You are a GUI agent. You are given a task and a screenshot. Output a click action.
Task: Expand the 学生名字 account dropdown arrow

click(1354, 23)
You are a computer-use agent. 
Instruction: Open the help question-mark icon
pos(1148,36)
··········
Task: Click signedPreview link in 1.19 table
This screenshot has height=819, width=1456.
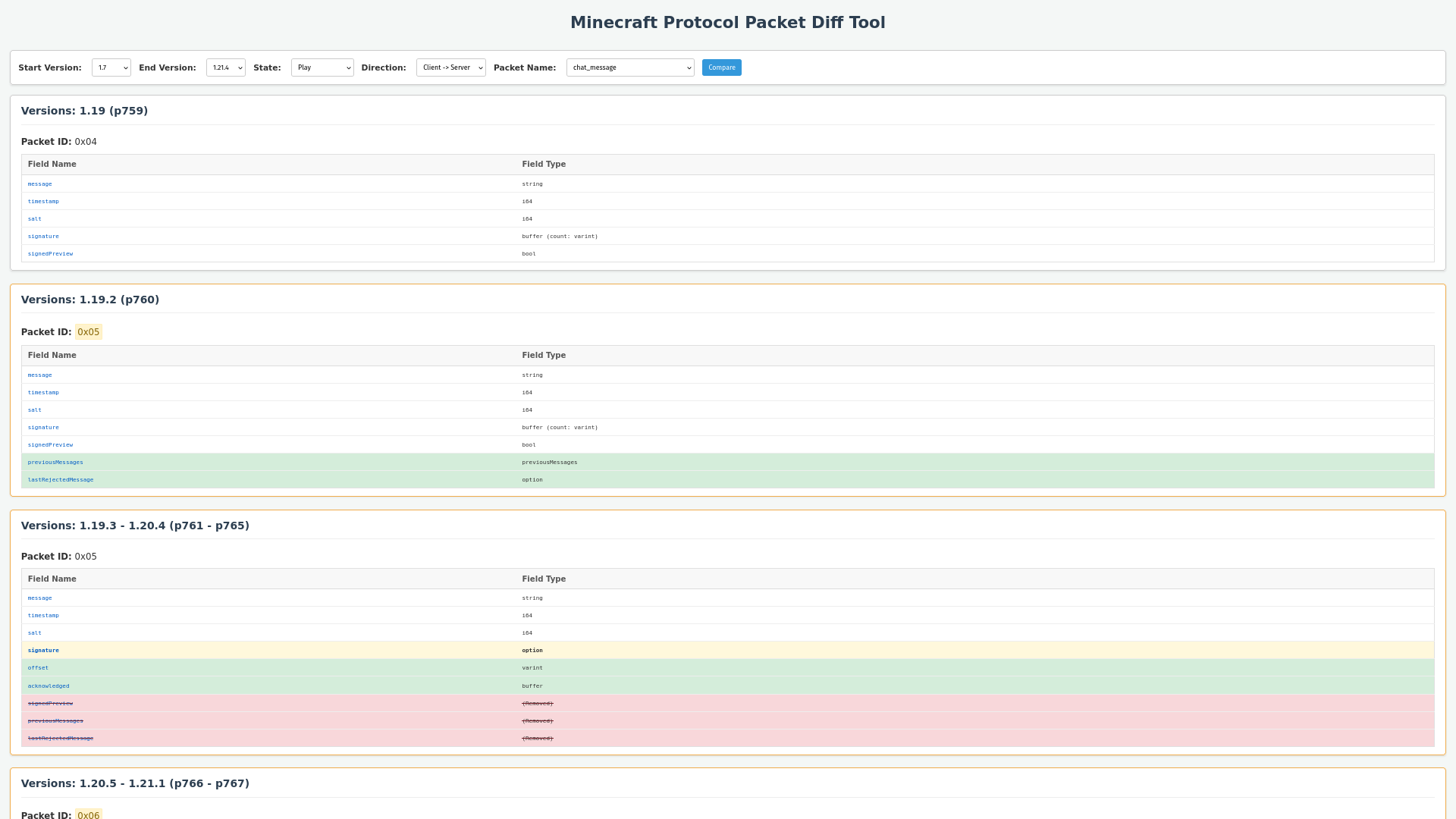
··········
- [Aim of the task]
Copy all lines above where "screenshot" is present.

- [Completed exercise]
You are a GUI agent. You are given a task and a screenshot. Output a click action.
This screenshot has height=819, width=1456.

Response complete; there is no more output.